SOURCE DOCUMENT »
Sachin, Chris, I see that you wrote most of the code I'm referring to here.

There are a few things I don't like in the logic module:

• to_cnf is inefficient, particularly if you only care about satisfiability. This is issue 4075.
• If you want exact equivalence, not just satisfiable equivalence, there's not much you can do about to_cnf, but it would be nice if it could remove obviously redundant terms, like x | ~x, or if there were a function to do so.
• simplify_logic is a bit of a misnomer, because it actually tries to return some kind of normal form, which may not actually be the "simplest" (for instance, I consider Implies(x, y) to be simpler than y | ~x). Also, as noted above, it would be nice to just have a function to clean through some obvious redundancies in an expression, like x | ~x.
• Aside from that, simplify_logic doesn't let you pick whether it uses POS or SOP. If the two are the same length, it picks SOP. The result of these points is that it's sometimes very difficult to get a minimal cnf form of an expression. to_cnf returns a large expression with a log of x | ~x in it, and simplify_logic returns a dnf form.
• It doesn't help that POSform and SOPform take non-symbolic inputs.
• Why isn't to_dnf in init.py?
• bool_equal is very confusing. I misused it for some time. What it means is there "exists" a correspondence, whereas the name suggests the two expressions are equal for "all" correspondences.
• I haven't analyzed it deeply, but bool_equal seems to be inefficient. If issue 4075 is fixed, it should be faster to use satisfiable. Logical expressions a and b have a matching correspondence if satisfiable(Equivalent(a, b)) returns a model. They are exactly equal if satisfiable(Not(Equivalent(a, b))) returns False.
• There's already another issue for this, but we desperately need Basic types for True and False. I'm getting tired of special casing them everywhere. The worst thing is that if you do something like ~Equivalent(a, b) instead of Not(Equivalent(a, b)) and a and b are literally the same thing (so that Equivalent just returns True), the expression reduces to ~True, i.e., ~1, which gives -2, which is not logically false. Aside from that, it's annoying when a function didn't account for the possibility of a True or False input, and so raises an exception on trivial input.

EXERCISE INSTRUCTIONS »
1. From the post on the logic module, quote the passage from "Sachin, Chris, I" up to and including "like x | ~x.".
2. Answer these questions using the post on the logic module:
(a) What issue number is given for the inefficiency of to_cnf?
(b) Which form does simplify_logic pick when POS and SOP are the same length?
(c) What value does ~True end up giving?

SUPPLIED DATA »
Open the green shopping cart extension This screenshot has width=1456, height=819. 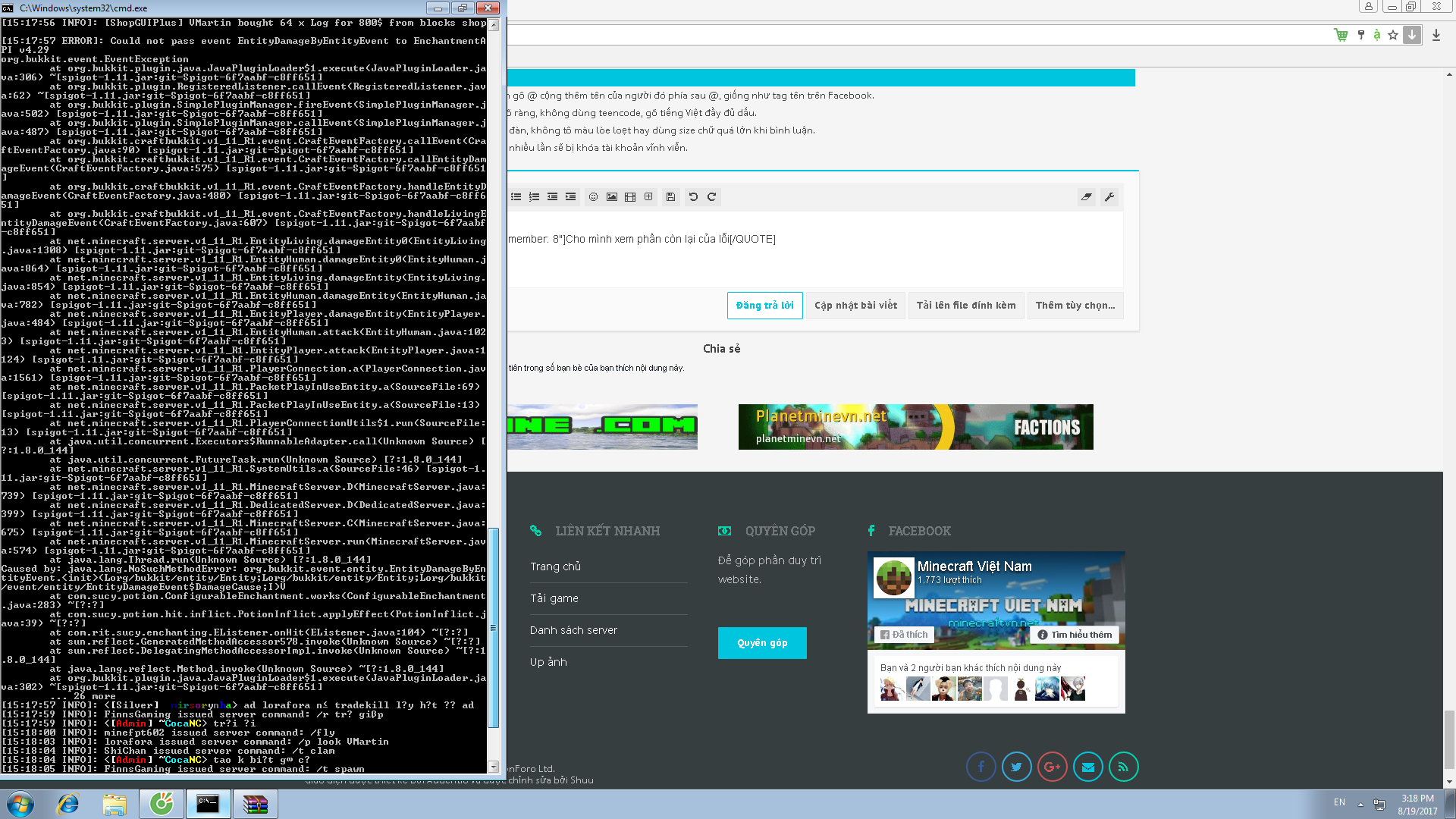tap(1341, 35)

THE RESPONSES »
1.
Sachin, Chris, I see that you wrote most of the code I'm referring to here.

There are a few things I don't like in the logic module:

• to_cnf is inefficient, particularly if you only care about satisfiability. This is issue 4075.
• If you want exact equivalence, not just satisfiable equivalence, there's not much you can do about to_cnf, but it would be nice if it could remove obviously redundant terms, like x | ~x, or if there were a function to do so.
• simplify_logic is a bit of a misnomer, because it actually tries to return some kind of normal form, which may not actually be the "simplest" (for instance, I consider Implies(x, y) to be simpler than y | ~x). Also, as noted above, it would be nice to just have a function to clean through some obvious redundancies in an expression, like x | ~x.

2.
(a) Issue 4075.
(b) SOP.
(c) -2 (since ~True is ~1).